Мадам Мишель встала с места, шурша шелками, подошла к столу. Чичерин пересел ближе к Никсе и освободил ей место, на которое она с немалым изяществом опустилась.

Саша полюбовался результатом.

— Ну, что, господа правые? Смотрите! Завидуйте!

— Чему же завидовать? — спросил Милютин. — Вас меньше. И одна дама.

— Николай Алексеевич, вы просто в плену стереотипов! Не пройдет и полутора веков, как премьер-министром Англии станет дочка бакалейщика.

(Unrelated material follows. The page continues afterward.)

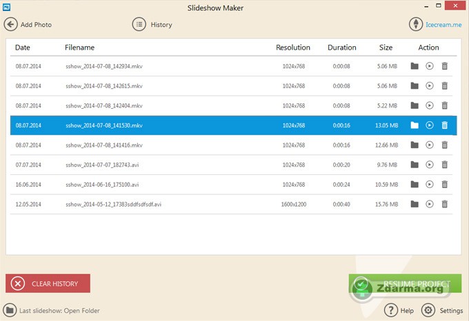Open Settings via the gear icon

(428, 311)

— Почему бакалейщика? — улыбнулась Мадам Мишель.

— Не суть. Просто дама и не аристократка.

— Саша… то есть Александр Александрович, а ты не хочешь выпустить сборник твоих пророчеств? — спросил Никса. — Например: «Мир в ближайшие 500 лет».

— Я на пятьсот лет вперед не вижу, — возразил Саша. — Мой горизонт: 150. Максимум: 170. Нострадамус А. А. «Мир в ближайшие 150 лет». Великолепная идея!